弁護士・高島秀行さんが紹介する
事前に備える賢い法律利用方法

第30回
相手が倒産すると元本保証でも

前回、法律上、全額支払義務のあることを
元本保証と言っていると説明しました。

しかし、相手に全額支払う資力がない場合、
いくら元本保証をしてもらっていても、
全額支払ってもらうことができません。
これが、倒産です。

倒産の典型的なケースである破産の場合で説明すると、
会社が破産した場合には、
会社の資産を全額換金して現金にします。
そして、その現金を債権者に債権額に応じて配当する
ということとなります。

破産した会社が換金性のある資産を
どれくらい持っていたかにより、
配当が50%になったり、3%になったり、
0%即ち配当なしになったりします。

前回説明した元本保証商品でも、
相手が倒産すると
全額の返済が受けられなくなってしまうのです。

社債では、エンロンやマイカルの発行した社債が
全額返済を受けられなくなり、
国債でも、アルゼンチン債が
全額返済を受けられなくなりました。
銀行が倒産した場合にも、
預金は全額返済を受けられなくなるのが原則です。

しかし、銀行預金に関しては、
預金保険という保険に加入しているので、
万が一銀行が倒産した場合でも、
元本1000万円+金利までは、
預金保険の保険金により保護されています。
##########
**課題の説明**
元本保証と倒産についての本文を読んで、次の質問に答えてください。
1. 会社が破産すると、会社の資産はどう扱われますか。
2. 国債で全額返済を受けられなくなった例として、何が挙げられていますか。
3. 銀行が倒産した場合、預金保険で守られるのはどこまでですか。

**データ抜粋**
##########
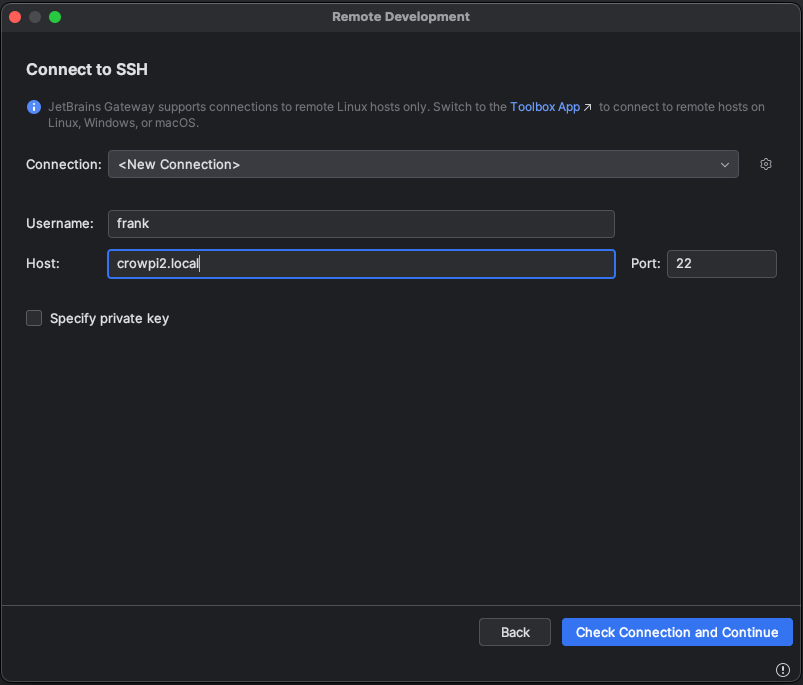Open SSH configurations via the gear icon
803x685 pixels.
pos(766,164)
##########
**解答**
1. 全額換金して現金にし、その現金を債権者に債権額に応じて配当します。
2. アルゼンチン債です。
3. 元本1000万円と金利までです。